__Information supplied__:

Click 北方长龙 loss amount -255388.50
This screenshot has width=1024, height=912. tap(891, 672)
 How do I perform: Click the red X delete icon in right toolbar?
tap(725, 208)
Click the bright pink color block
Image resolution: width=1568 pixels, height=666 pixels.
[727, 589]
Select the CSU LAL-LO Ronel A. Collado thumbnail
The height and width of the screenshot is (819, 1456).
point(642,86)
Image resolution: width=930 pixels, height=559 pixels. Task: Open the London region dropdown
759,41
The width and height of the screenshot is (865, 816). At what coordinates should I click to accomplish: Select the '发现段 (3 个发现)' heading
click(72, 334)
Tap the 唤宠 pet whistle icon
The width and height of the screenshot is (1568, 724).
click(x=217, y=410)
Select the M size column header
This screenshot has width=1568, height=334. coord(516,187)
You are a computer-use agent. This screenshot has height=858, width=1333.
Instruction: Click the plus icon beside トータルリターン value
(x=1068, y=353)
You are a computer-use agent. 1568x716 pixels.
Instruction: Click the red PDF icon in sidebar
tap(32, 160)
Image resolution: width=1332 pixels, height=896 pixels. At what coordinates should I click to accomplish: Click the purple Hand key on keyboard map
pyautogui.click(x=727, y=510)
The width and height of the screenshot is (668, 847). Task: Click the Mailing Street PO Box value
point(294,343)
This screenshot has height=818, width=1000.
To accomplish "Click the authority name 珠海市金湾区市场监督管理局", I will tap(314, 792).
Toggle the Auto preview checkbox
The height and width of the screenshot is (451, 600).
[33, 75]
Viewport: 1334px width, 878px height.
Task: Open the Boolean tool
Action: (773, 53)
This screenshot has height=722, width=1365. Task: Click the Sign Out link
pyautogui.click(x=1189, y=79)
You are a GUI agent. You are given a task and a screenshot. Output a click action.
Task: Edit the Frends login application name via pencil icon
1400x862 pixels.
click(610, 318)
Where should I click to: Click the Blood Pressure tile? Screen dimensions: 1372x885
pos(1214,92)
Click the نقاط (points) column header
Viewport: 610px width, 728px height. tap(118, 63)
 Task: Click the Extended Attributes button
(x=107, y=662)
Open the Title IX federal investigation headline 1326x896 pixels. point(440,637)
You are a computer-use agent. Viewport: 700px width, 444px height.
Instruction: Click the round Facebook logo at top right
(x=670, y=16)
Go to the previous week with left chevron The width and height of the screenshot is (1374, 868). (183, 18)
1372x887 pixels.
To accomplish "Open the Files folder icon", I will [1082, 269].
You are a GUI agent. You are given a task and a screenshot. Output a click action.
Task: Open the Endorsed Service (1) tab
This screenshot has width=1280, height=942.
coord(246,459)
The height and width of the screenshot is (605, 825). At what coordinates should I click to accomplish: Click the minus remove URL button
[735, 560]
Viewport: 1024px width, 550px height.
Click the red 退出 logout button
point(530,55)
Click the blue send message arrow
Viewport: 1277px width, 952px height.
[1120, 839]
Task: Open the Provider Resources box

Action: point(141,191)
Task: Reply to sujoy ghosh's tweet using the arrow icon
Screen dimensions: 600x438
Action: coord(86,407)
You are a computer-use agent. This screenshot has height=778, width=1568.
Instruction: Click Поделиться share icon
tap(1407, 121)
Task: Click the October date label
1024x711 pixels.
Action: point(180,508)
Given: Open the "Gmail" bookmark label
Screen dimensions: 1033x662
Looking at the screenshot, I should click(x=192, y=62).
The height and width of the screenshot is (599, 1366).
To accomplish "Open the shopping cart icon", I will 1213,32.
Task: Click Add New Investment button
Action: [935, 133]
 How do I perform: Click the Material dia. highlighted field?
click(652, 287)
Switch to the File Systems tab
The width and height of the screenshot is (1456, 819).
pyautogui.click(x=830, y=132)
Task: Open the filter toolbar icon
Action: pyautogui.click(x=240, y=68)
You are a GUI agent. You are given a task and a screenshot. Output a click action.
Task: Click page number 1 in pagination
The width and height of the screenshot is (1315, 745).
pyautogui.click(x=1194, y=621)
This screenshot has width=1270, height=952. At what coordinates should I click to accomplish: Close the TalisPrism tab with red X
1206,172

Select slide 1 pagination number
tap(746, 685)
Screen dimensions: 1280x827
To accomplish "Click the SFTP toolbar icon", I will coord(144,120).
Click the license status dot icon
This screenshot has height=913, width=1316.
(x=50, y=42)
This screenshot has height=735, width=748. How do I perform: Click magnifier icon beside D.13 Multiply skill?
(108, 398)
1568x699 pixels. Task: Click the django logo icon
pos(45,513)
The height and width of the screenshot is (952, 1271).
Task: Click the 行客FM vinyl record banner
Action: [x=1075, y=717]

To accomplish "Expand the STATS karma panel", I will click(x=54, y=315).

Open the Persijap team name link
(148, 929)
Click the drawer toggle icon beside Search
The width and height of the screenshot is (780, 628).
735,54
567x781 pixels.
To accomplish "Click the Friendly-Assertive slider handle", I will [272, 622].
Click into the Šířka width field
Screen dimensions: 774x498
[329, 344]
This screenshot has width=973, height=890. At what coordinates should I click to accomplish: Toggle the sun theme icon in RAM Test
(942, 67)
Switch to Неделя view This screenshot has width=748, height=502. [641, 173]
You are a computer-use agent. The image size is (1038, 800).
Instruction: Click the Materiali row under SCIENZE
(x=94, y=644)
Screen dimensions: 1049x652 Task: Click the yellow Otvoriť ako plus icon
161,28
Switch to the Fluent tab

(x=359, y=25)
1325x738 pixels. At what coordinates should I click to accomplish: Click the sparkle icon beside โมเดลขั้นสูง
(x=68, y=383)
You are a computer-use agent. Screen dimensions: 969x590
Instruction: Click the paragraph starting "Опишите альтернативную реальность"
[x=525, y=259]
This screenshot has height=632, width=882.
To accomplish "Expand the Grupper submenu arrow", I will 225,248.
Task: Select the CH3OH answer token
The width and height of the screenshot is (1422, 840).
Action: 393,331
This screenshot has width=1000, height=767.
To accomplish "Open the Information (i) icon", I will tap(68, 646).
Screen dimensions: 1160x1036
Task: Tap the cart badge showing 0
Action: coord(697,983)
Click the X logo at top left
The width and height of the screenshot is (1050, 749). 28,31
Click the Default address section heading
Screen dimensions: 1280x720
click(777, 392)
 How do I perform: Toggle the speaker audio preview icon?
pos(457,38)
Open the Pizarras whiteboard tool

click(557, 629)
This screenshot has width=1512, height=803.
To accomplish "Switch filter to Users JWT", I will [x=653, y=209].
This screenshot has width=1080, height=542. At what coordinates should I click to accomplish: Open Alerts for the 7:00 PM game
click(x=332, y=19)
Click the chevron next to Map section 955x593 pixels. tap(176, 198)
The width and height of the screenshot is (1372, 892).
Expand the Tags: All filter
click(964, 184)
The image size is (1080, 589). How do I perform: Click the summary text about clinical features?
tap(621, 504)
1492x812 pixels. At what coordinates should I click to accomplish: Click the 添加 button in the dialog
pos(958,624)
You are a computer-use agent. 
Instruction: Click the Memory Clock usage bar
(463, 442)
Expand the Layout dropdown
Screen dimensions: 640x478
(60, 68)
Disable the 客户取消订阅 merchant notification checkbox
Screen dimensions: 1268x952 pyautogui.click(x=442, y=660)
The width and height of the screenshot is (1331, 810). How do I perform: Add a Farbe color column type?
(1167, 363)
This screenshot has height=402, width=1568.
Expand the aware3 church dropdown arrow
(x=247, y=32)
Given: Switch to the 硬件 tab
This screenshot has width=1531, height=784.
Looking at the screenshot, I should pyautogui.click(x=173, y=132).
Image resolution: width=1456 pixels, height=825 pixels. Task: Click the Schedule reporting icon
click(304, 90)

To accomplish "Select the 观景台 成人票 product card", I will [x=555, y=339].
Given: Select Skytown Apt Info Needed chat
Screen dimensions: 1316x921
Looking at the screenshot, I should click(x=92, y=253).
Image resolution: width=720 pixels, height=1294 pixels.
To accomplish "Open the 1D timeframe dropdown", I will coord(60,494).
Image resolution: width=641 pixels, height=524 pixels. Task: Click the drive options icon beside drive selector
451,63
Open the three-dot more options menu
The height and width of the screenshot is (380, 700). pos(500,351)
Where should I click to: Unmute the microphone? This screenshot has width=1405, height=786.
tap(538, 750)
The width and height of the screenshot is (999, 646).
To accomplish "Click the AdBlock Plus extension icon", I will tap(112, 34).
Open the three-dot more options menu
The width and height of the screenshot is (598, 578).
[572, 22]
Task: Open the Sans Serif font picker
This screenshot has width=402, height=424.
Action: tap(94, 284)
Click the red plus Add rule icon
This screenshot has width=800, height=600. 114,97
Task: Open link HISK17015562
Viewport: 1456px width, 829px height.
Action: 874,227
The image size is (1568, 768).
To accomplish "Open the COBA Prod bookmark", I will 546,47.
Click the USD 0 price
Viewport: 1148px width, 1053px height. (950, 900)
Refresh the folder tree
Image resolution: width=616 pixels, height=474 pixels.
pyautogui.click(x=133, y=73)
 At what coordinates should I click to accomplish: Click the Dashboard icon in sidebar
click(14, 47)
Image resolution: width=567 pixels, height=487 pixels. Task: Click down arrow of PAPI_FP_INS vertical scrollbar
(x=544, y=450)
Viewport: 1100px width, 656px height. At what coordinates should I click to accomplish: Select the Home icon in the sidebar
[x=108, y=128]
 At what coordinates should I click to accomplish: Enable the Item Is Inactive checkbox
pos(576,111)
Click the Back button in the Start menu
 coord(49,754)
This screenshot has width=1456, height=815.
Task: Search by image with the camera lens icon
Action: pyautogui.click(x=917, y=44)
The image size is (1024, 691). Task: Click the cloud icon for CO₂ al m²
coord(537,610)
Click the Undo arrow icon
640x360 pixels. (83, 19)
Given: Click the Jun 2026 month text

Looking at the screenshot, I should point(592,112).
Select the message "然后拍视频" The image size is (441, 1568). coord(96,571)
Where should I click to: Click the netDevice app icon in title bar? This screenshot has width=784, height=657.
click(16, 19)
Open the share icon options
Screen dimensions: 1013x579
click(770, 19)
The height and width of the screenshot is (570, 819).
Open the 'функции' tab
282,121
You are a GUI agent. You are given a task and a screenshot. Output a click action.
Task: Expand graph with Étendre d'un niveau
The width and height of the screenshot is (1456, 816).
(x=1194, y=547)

__Task requirements__:
Copy out the records from the start through the line containing "Open the Title", including both the first line and that one.

__Reply to the task__:
Click 北方长龙 loss amount -255388.50
This screenshot has width=1024, height=912. tap(891, 672)
 How do I perform: Click the red X delete icon in right toolbar?
tap(725, 208)
Click the bright pink color block
Image resolution: width=1568 pixels, height=666 pixels.
[727, 589]
Select the CSU LAL-LO Ronel A. Collado thumbnail
The height and width of the screenshot is (819, 1456).
point(642,86)
Image resolution: width=930 pixels, height=559 pixels. Task: Open the London region dropdown
759,41
The width and height of the screenshot is (865, 816). At what coordinates should I click to accomplish: Select the '发现段 (3 个发现)' heading
click(72, 334)
Tap the 唤宠 pet whistle icon
The width and height of the screenshot is (1568, 724).
click(x=217, y=410)
Select the M size column header
This screenshot has width=1568, height=334. coord(516,187)
You are a computer-use agent. This screenshot has height=858, width=1333.
Instruction: Click the plus icon beside トータルリターン value
(x=1068, y=353)
You are a computer-use agent. 1568x716 pixels.
Instruction: Click the red PDF icon in sidebar
tap(32, 160)
Image resolution: width=1332 pixels, height=896 pixels. At what coordinates should I click to accomplish: Click the purple Hand key on keyboard map
pyautogui.click(x=727, y=510)
The width and height of the screenshot is (668, 847). Task: Click the Mailing Street PO Box value
point(294,343)
This screenshot has height=818, width=1000.
To accomplish "Click the authority name 珠海市金湾区市场监督管理局", I will tap(314, 792).
Toggle the Auto preview checkbox
The height and width of the screenshot is (451, 600).
[33, 75]
Viewport: 1334px width, 878px height.
Task: Open the Boolean tool
Action: (773, 53)
This screenshot has height=722, width=1365. Task: Click the Sign Out link
pyautogui.click(x=1189, y=79)
You are a GUI agent. You are given a task and a screenshot. Output a click action.
Task: Edit the Frends login application name via pencil icon
1400x862 pixels.
click(610, 318)
Where should I click to: Click the Blood Pressure tile? Screen dimensions: 1372x885
pos(1214,92)
Click the نقاط (points) column header
Viewport: 610px width, 728px height. tap(118, 63)
 Task: Click the Extended Attributes button
(x=107, y=662)
Open the Title IX federal investigation headline 1326x896 pixels. point(440,637)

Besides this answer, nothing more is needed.